Cure Periods and the Private Right of Action

Cure periods split: California's expired; Colorado and Connecticut's sunset Dec 31, 2024; Utah and Virginia have a 30-day cure with no end date. No state has a traditional private right of action; California has only a limited one tied to data breaches.

Cure periods by state
StateCure period status
CaliforniaInitially had one; expired before this writing
ColoradoHas a cure period; sunsets Dec 31, 2024
ConnecticutHas a cure period; sunsets Dec 31, 2024
Utah30-day cure; no statutory end date
Virginia30-day cure; no statutory end date

None of the five laws has a traditional private right of action. Colorado, Connecticut, Utah, and Virginia provide none at all. California has only a limited private right of action (California) tied to security breaches of personal information (as defined in its breach-notification law) and to usernames/passwords - not to the general consumer rights in this chapter.

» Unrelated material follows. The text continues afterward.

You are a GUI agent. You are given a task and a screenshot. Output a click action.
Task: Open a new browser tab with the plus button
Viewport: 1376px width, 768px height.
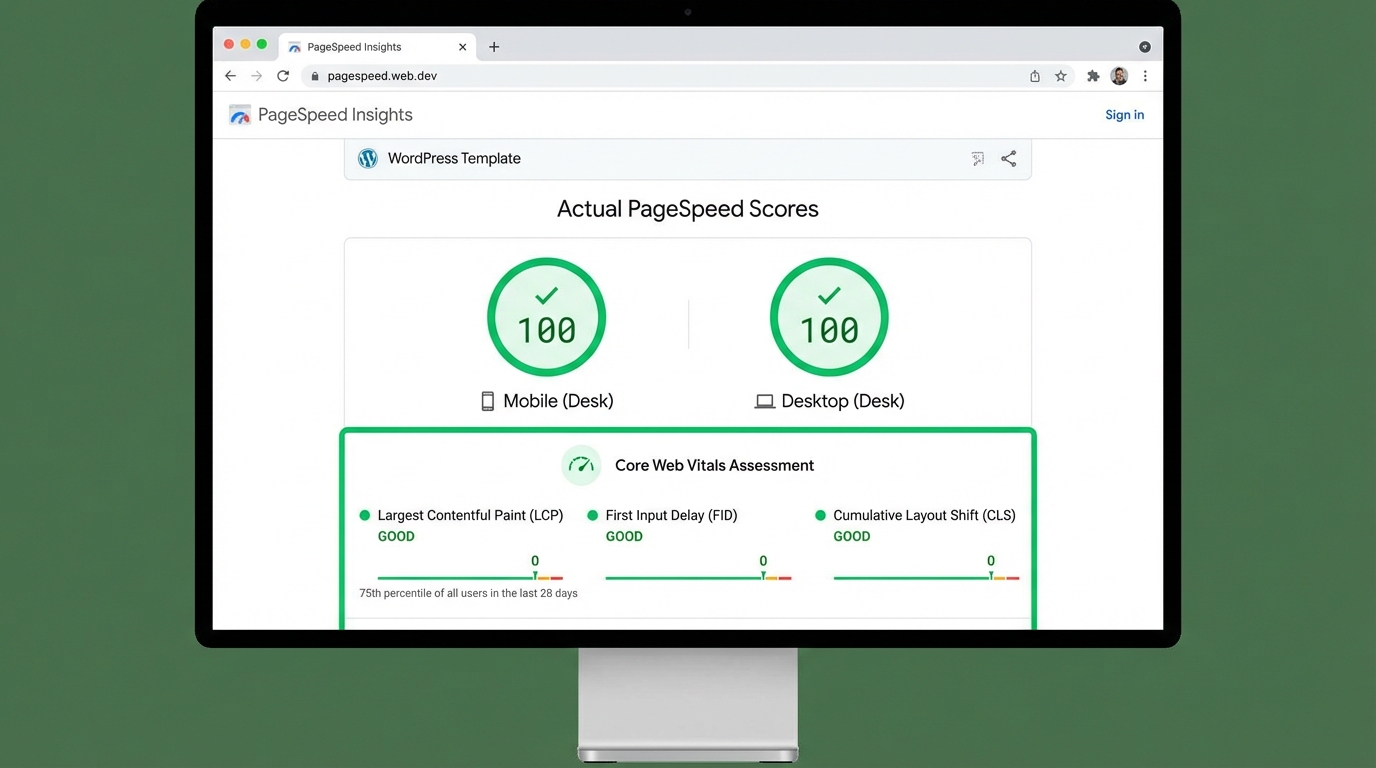coord(494,46)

California's private action is breach-only

Don't overstate California's private right of action. It is limited to data breaches (and account credentials), not to the access/deletion/opt-out rights. The other four states give consumers no private right of action at all.

Key terms - quick answers

What is “Limited private right of action (California)”?
California's narrow right allowing individuals to sue over security breaches compromising personal information and over usernames/passwords, not over general consumer rights.